# Check Engine Light is on..............



## Skarface (Apr 6, 2003)

and I need help. Hey guys my 97 E39, 528I car has check engine lite on, and I can't figure out what might be wrong with. I mean the only think I can think of. It might have bad O2 Sensor. 

When the car is on it makes thicking noise, and also when I'm driving it.

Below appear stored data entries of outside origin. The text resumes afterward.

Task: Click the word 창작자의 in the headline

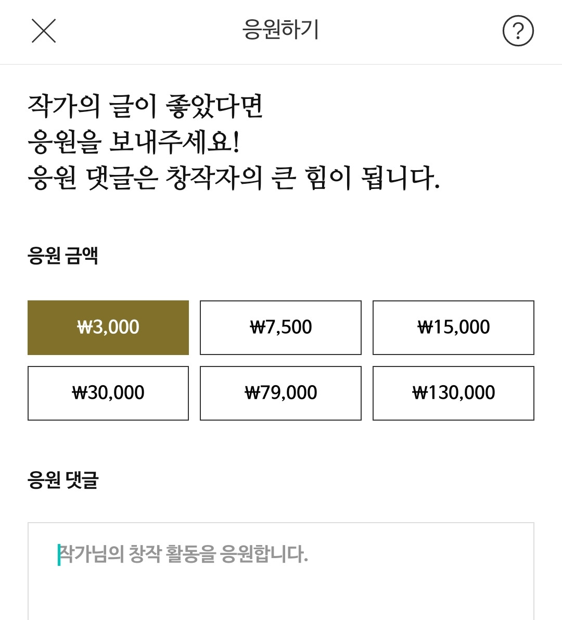Action: coord(214,179)
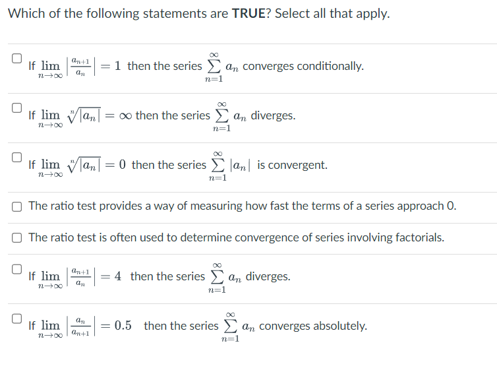The width and height of the screenshot is (497, 368).
Task: Select checkbox for root limit equals 0 statement
Action: click(16, 158)
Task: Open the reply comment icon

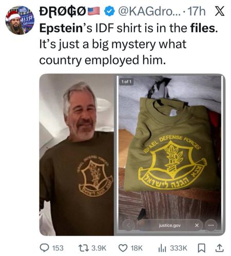Action: 44,248
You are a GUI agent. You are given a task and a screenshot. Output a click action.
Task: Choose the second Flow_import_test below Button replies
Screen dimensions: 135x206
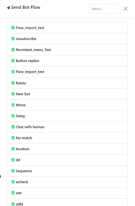point(67,72)
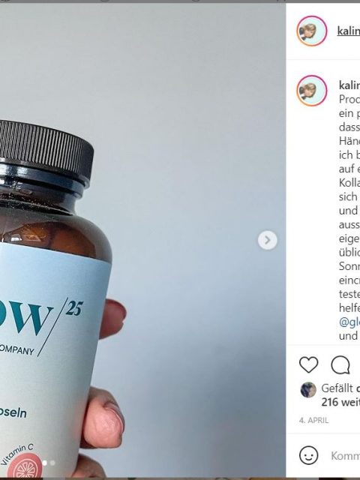
Task: Open the emoji picker smiley icon
Action: pyautogui.click(x=308, y=455)
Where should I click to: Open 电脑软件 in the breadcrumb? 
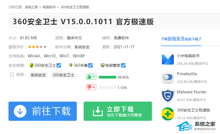pyautogui.click(x=49, y=7)

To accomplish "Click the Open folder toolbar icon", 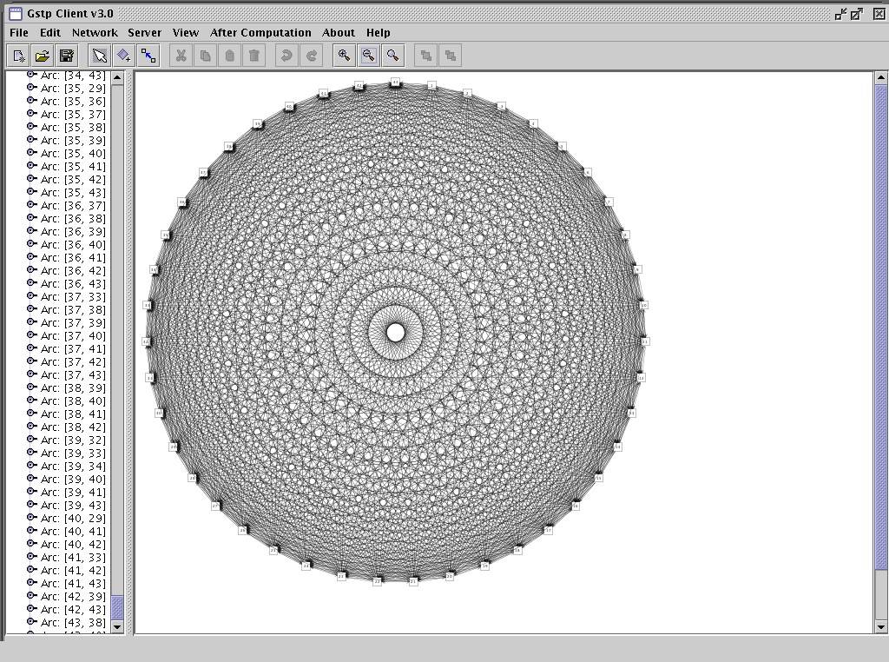I will point(42,56).
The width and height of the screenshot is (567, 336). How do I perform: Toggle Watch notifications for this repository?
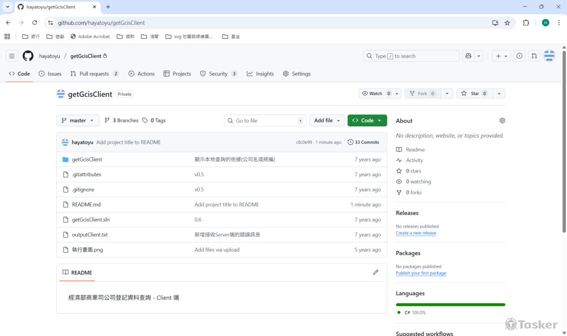(375, 93)
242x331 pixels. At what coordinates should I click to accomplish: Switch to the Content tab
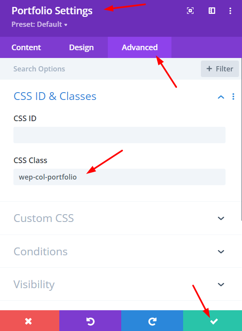(x=26, y=47)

This car has 89K on it. It will be great to give me some tips here. Also does any body know of good bmw mechanic in San Diego? Someone who does good job and honest. Thanks


----------



## DanB (Feb 20, 2002)

Skarface said:


> *and I need help. Hey guys my 97 E39, 528I car has check engine lite on, and I can't figure out what might be wrong with. I mean the only think I can think of. It might have bad O2 Sensor.
> 
> When the car is on it makes thicking noise, and also when I'm driving it.
> 
> This car has 89K on it. It will be great to give me some tips here. Also does any body know of good bmw mechanic in San Diego? Someone who does good job and honest. Thanks *


Is there any change in drivability? Does it stutter? I would not drive it any more and have it towed to Cunningham BMW. When you make the appointment with the SA, tell him (or her) that you want Shane to look at it. A bad O2 sensor wouldn't cause a ticking noise to the best of my knowledge.

-DanB


----------



## Skarface (Apr 6, 2003)

*Yes There is....*

a change in the drivability. This morning I was driving, and I try to accelerate, unfortunately it wouldn't accelerate as fast as it used to. I really had to press the gas paddle and wiate for it to accelerate.


----------



## Greco (Feb 16, 2003)

Take it to dealer. It's on "limp mode".


----------



## Skarface (Apr 6, 2003)

*"Limp Mode"?*

what is that?


----------



## DanB (Feb 20, 2002)

*Re: "Limp Mode"?*



Skarface said:


> *what is that? *


It's where the engine has detected something which could be a big problem if left operating the way it normally does, so it keeps the tranny in a higher gear and gives you the minimal air/fuel mixture you need to "limp" to the dealership.

-DanB


----------



## Ågent99 (Jan 7, 2002)

My car ended up with a bad MAF (mass air flow sensor) when I had somewhat similar problems.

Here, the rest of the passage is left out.